Un labirinto dove la ragion di Stato, spesso, sembra prevalere sulla sacrosanta ricerca della verità.
E a suffragare questa tesi complessa, arrivano le testimonianze frammentarie, le incongruenze nei resoconti ufficiali, i silenzi assordanti. Un puzzle di indizi che, se ricomposto, dipinge un quadro oscuro, un intreccio di interessi geopolitici superiori che avrebbero sacrificato un aereo civile e ottantuno vite innocenti sull’altare della ragion di Stato.
C’è chi parla di un missile vagante, magari durante un’esercitazione NATO finita male, di un errore fatale coperto con una cortina di fumo.

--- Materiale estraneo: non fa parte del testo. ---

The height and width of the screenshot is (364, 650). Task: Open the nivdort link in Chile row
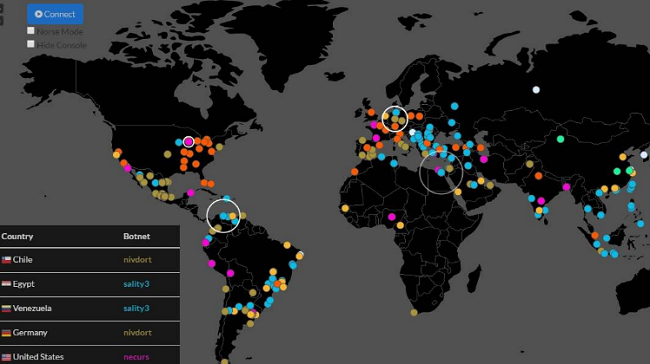tap(137, 260)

Altri, più complottisti, sussurrano di un duello aereo inscenato per eliminare un bersaglio specifico, un personaggio scomodo a bordo del DC-9. La verità, forse, non verrà mai a galla, sommersa per sempre negli abissi del mar Tirreno, insieme ai resti del velivolo e alle speranze di giustizia per le famiglie delle vittime. Ma il dubbio, come un tarlo, continua a rodere la coscienza collettiva italiana, un monito costante sulla fragilità della democrazia e sul peso insostenibile dei segreti di Stato.